By Hunter Dublin | September 13, 2022
Amanda Aguilar experienced terrible morning sickness early in her pregnancy, occasionally making it difficult for her to eat. Aguilar was charged with felony child neglect for using medical marijuana during her pregnancy to cope with morning sickness
Aguilar who is 33 said she stopped using marijuana after her third month of pregnancy and tested negative for the drug after her healthy son was born in October 2020. Her doctor had previously approved a medical marijuana license for her. However, the hospital discovered marijuana in her infant's stool.
Aguilar was charged with child negligence, a felony, two months later by the district attorney of her rural county near the Kansas border. She recently declined to comment on the advice of her public defender because she has decided to fight the charge.
According to a Frontier investigation, she is one of at least 26 women charged with felony child neglect in Oklahoma since 2019 for using marijuana during their pregnancies. Although prior offenders pled guilty and received probation, the offense in Oklahoma carries a sentence of up to life in prison.
At least eight of the ladies held state medical marijuana certificates, which allow holders to legally purchase and use cannabis upon a doctor's prescription.
As stated by the nonprofit National Advocates for Pregnant Women, which keeps track of pregnancy charges, these cases from Oklahoma are the only ones of this nature that the organization is aware of.
In Alabama, pregnant women who filled their doctor's prescriptions for medicine have been charged.
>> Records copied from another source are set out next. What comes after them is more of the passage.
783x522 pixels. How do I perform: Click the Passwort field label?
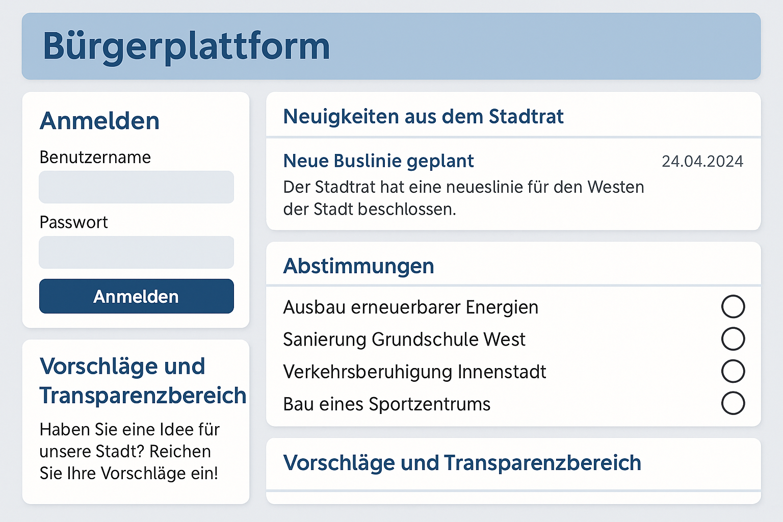73,222
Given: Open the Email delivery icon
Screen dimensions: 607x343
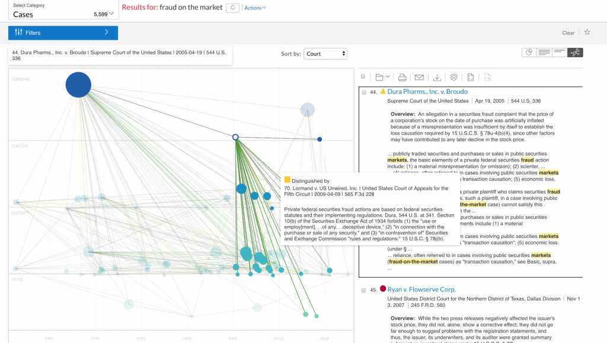Looking at the screenshot, I should point(420,77).
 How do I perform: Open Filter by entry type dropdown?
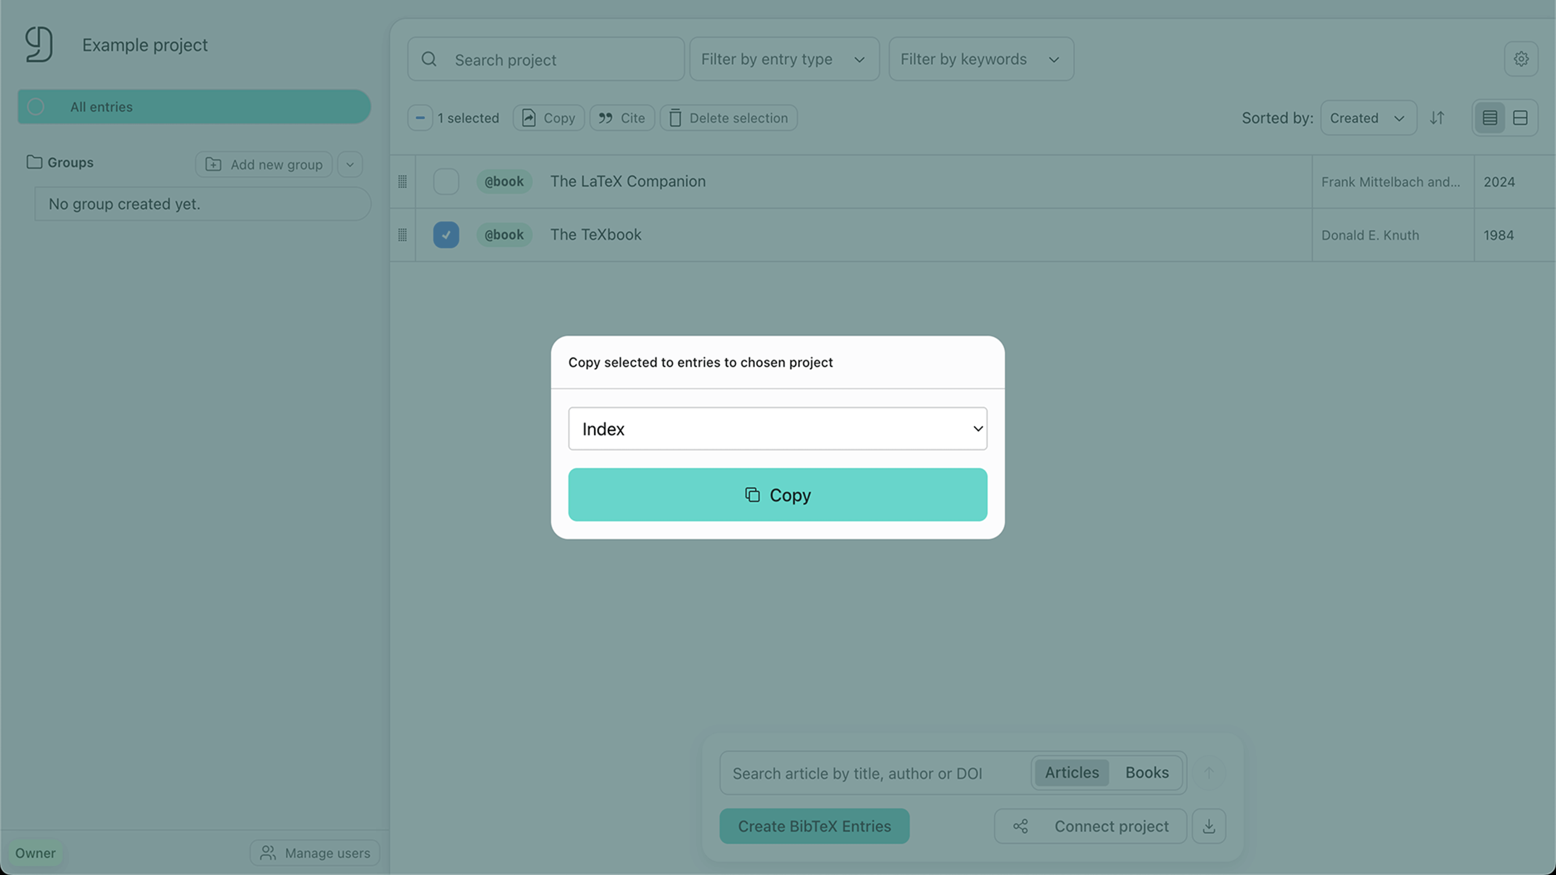[x=783, y=59]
After the birth of her son in 2019, authorities in Arizona put one mother on a career-limiting child abuse registry, alleging that she had neglected her unborn kid by smoking marijuana while in possession of a medical marijuana license.
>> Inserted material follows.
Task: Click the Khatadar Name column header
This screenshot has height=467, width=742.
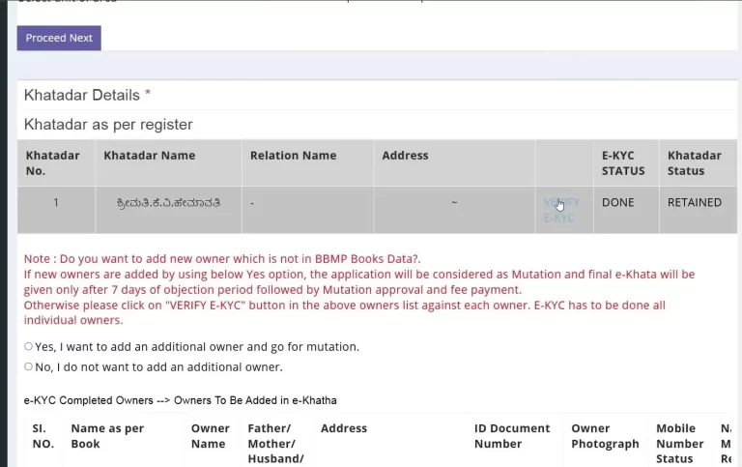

The appeals court found that medicinal marijuana was comparable to any medication administered under a doctor's supervision, which led to the case being reversed earlier this year.
Future charges in Oklahoma are likely to hinge on whether medical marijuana can be classified as an "illegal drug." According to decisions made in 2020 and 2021 by the state Court of Criminal Appeals, women in Oklahoma who use illegal narcotics while pregnant may be charged with child neglect.
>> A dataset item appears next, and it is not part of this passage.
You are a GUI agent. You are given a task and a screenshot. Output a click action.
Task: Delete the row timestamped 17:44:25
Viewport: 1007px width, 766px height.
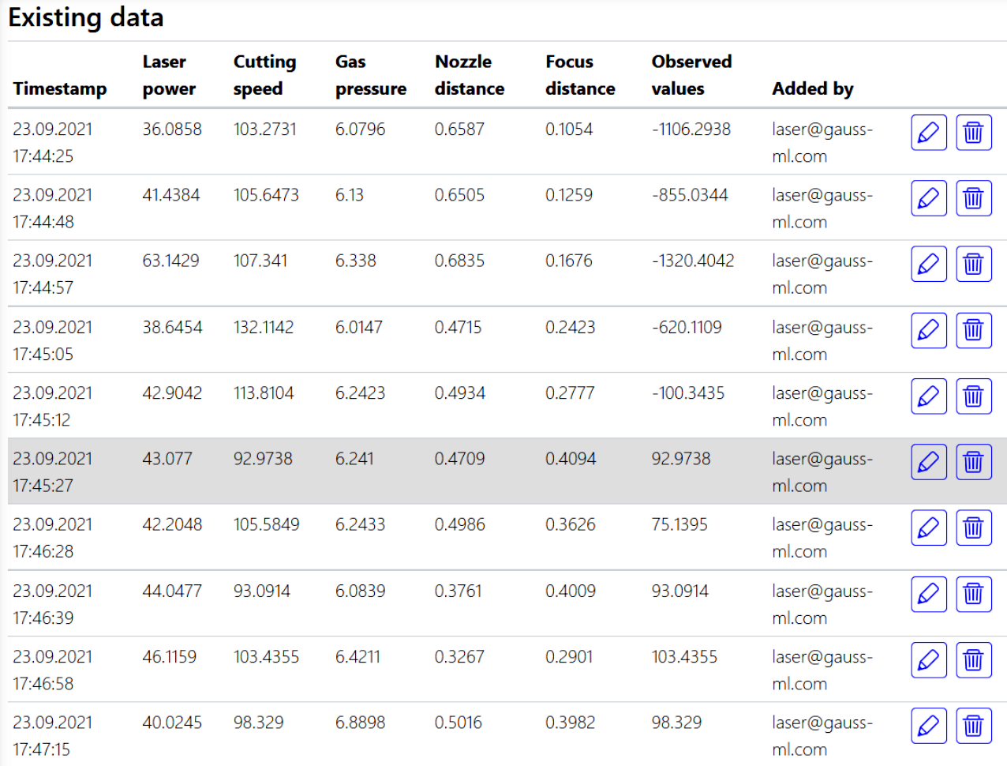coord(974,133)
All of these decisions concerned pregnant women who had used methamphetamine. Although marijuana is typically allowed for adults in the state, provided they have a license from the Oklahoma Medical Marijuana Authority, women have been prosecuted here even after giving birth to healthy infants.
According to the organization, no laws forbid pregnant women from using the substance or possessing a license, and there are also no consequences for doing so. Before approving a patient for a medicinal marijuana license in Oklahoma, doctors are not required to inquire if the patient is pregnant or could become pregnant.
Similar to the packaging for cigarettes, medical licenses and cannabis products in the state have to advise warnings against usage during pregnancy. Pregnant women are advised not to use marijuana, cigarettes, alcohol, or other drugs. One of the two-state prosecutors who had filed charges against pregnant women, Brian Hermanson, has not replied to numerous recent requests for comment. He has claimed in previous interviews that the warnings on Oklahoma's medical marijuana license support his claims that mothers should not use drugs while pregnant. "If they make bad decisions about using drugs while pregnant, they're probably going to make other bad decisions when raising the child," he said last November.